My family generally treats me like they are walking on eggshells. That is fine with me because I don’t have an overwhelming desire to have religious discussions with them. A couple of my siblings can talk about it without being preachy or holier-than-thou. Usually, most of them and their spouses turn their noses up at me and my wife when we come into a room but we don’t worry about it. Part of the reason we are glad of our geographic separation from our families is that we have had the space we need to learn how to not care what others are thinking about us.
We have no guilt any longer. We do fear some things such as, “What if one of the siblings decides that we can no longer have any contact with our beloved nieces and nephews?” That would surely break our hearts.

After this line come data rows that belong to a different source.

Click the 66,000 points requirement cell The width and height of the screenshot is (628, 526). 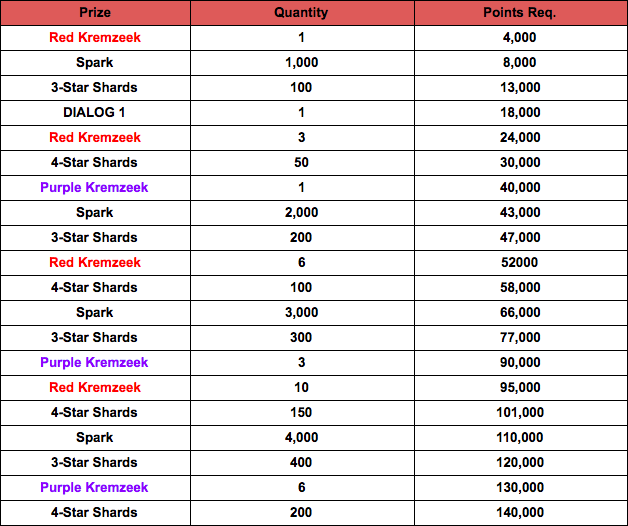pyautogui.click(x=520, y=312)

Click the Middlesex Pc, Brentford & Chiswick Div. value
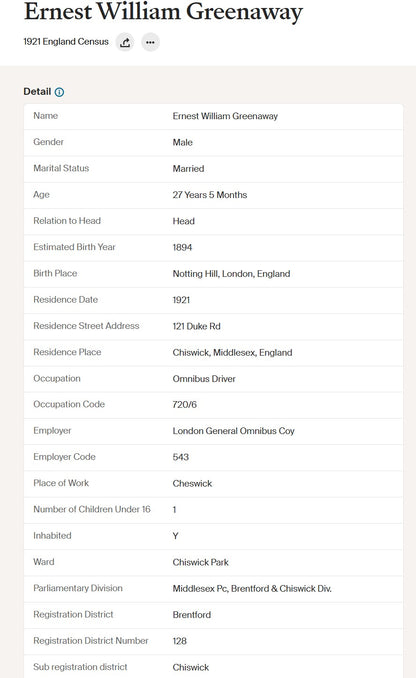[252, 589]
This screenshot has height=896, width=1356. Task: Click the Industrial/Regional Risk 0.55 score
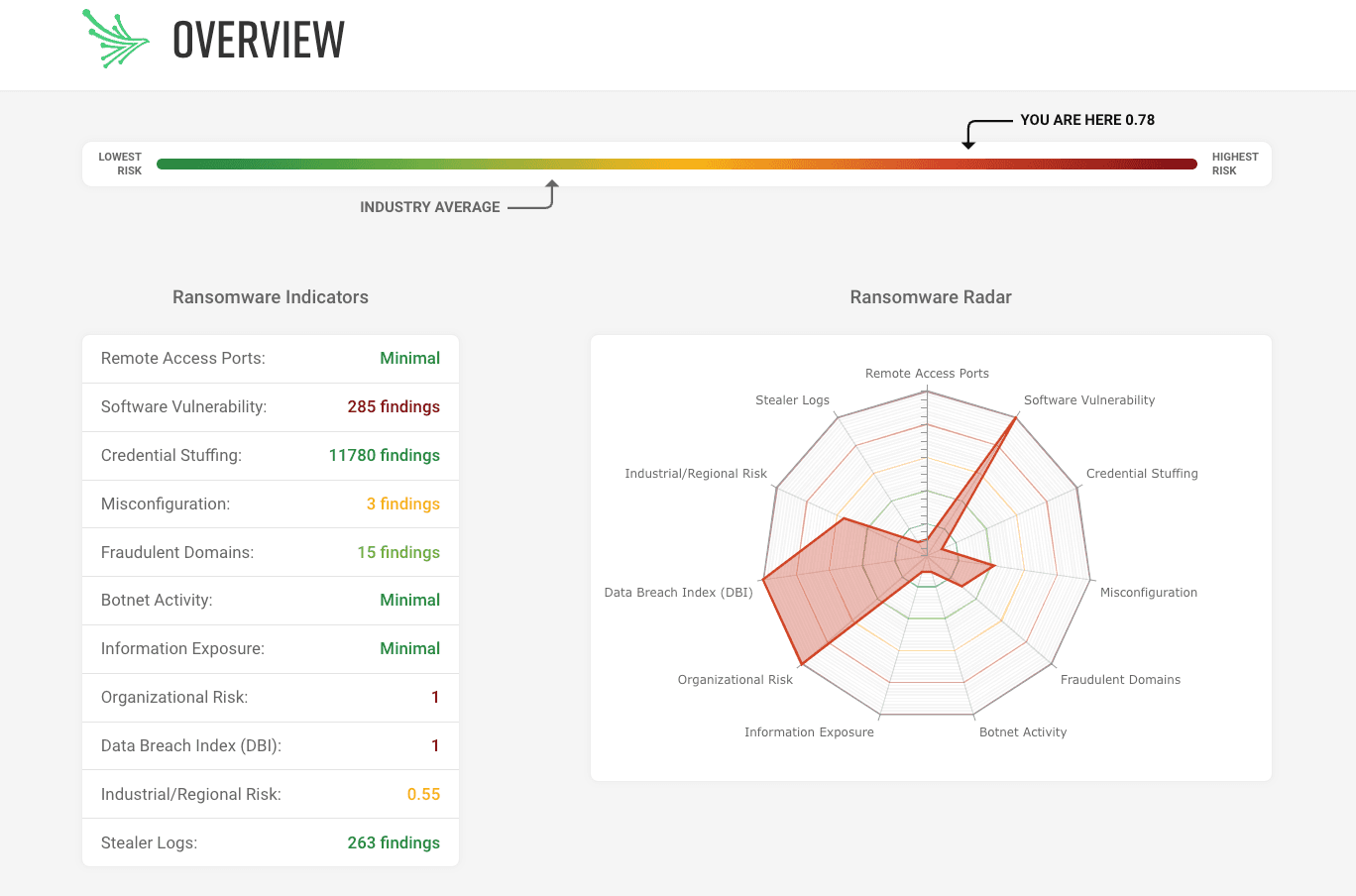[x=423, y=795]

But now, instead of letting that fear rule our lives, we now simply realize that we can’t control others and while we would be devastated by such a thing, I believe we could actually let go fairly easily if it became necessary to do so.

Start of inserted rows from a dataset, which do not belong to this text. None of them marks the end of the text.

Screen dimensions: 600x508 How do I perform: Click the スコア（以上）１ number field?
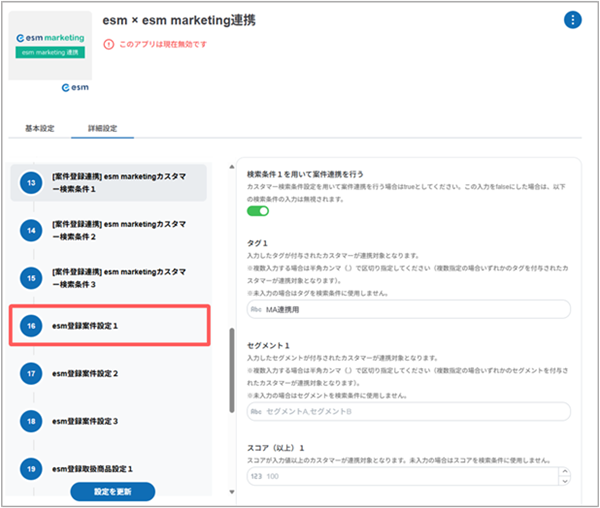coord(400,478)
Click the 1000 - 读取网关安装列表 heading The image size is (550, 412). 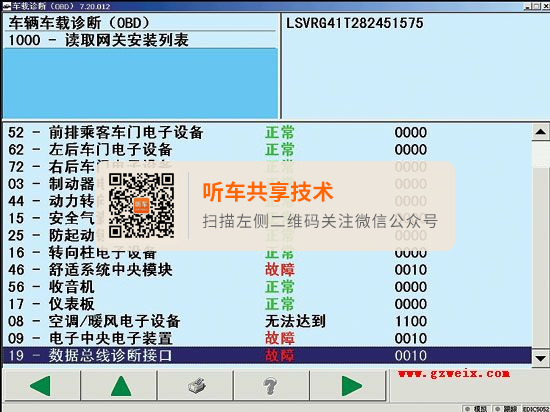[x=99, y=40]
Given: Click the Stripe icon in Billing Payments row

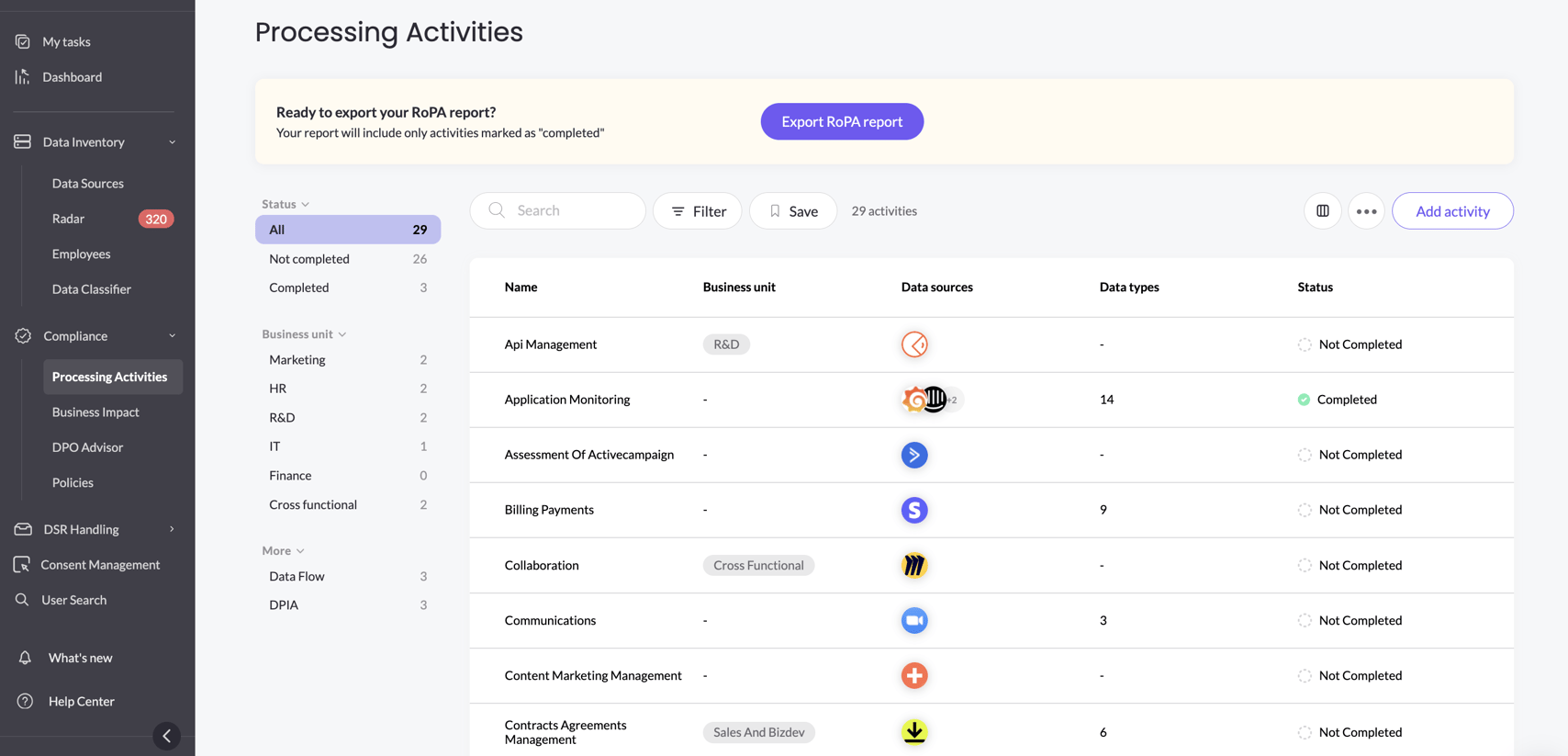Looking at the screenshot, I should 913,510.
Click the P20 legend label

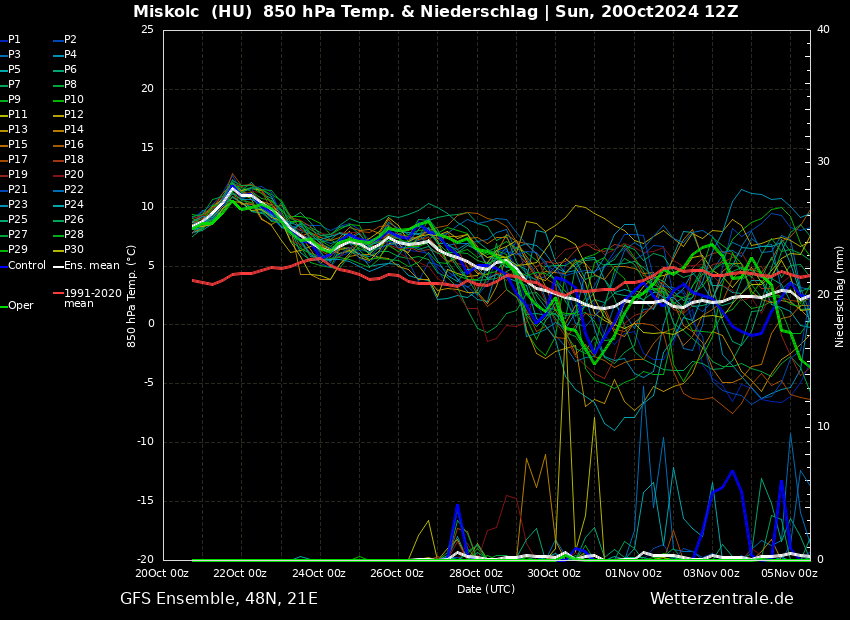[73, 175]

It is interesting to note that as I now avow myself an atheist, my family and others seem to automatically know what my beliefs are. Let me just dispel a few myths about me in particular.
Being an atheist does not mean I believe in evolution theories such as Darwinism or the Big Bang. It does not mean I have no concern for others in my life, including my family. It doesn’t mean I’m now a drug addict, alcoholic or some other form of substance abuser. It doesn’t mean I have no more capacity for love. It doesn’t mean I have no values or that I now lead an “immoral” life. It does not mean I am closed-minded.

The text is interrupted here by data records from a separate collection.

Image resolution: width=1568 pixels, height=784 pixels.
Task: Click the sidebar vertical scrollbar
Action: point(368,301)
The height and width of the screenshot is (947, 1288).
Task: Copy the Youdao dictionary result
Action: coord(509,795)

I have been accused of leaving the church just so I could commit sin, an accusation that came from a family member soon after it was disclosed that the same individual had had an affair despite a marriage of several years. If I simply wanted to commit sin, I would have left the church a LONG time ago. Indeed, I may have not even bothered to leave the church. No, I seriously made a genuine effort to live the teachings of the church and discover its truthfulness. I never did encounter serious resistance to the church before making my exit. Since leaving, I have discovered many serious problems with the church. I don’t really care. They only reinforce that I’ve made the right decision.
I’ve been thought of as a reprobate since leaving the church. Nothing could be farther from the truth. Ironically, I was always thought of as a great man while in the church and I suppose that outwardly, I was. Maybe inwardly too. I lived by the teachings of the church diligently and honestly and did what I was asked to do at every turn. Perfect? Hardly. Reprobate? Hardly. Honest? Not really. I professed a belief and a testimony that I never had. Leaving the church gave me an opportunity to reassess my life and make sure that I was adhering to a set of values that I believed in.
And the strange thing is, my lifestyle isn’t a LOT different than it was before. But leaving the church has been all good. I don’t have any regrets. I am truly a reborn man accomplished by dispensing with that god from whom it was claimed the rebirth would come.
I can certainly hope that I can in some way bring others to a knowledge that what I did was the right thing to do. A reverse mission? Well, I don’t think of it in those extremes. If someone were to ask, I would tell them. But I have no need to save others from the disasters of life that the church foists on people. Mostly, I feel pity for others who are still bound by the restraints of church. Or any other church.
I have not yet sent an exit letter to the church. That will come very shortly. At the moment, the church leaves me alone and I certainly have no interest in the church.
And the freedom I feel? More than I ever thought possible. It is said that a man in prison cannot escape until he knows he is in prison.
I have stepped out of that prison. Have you? Can you?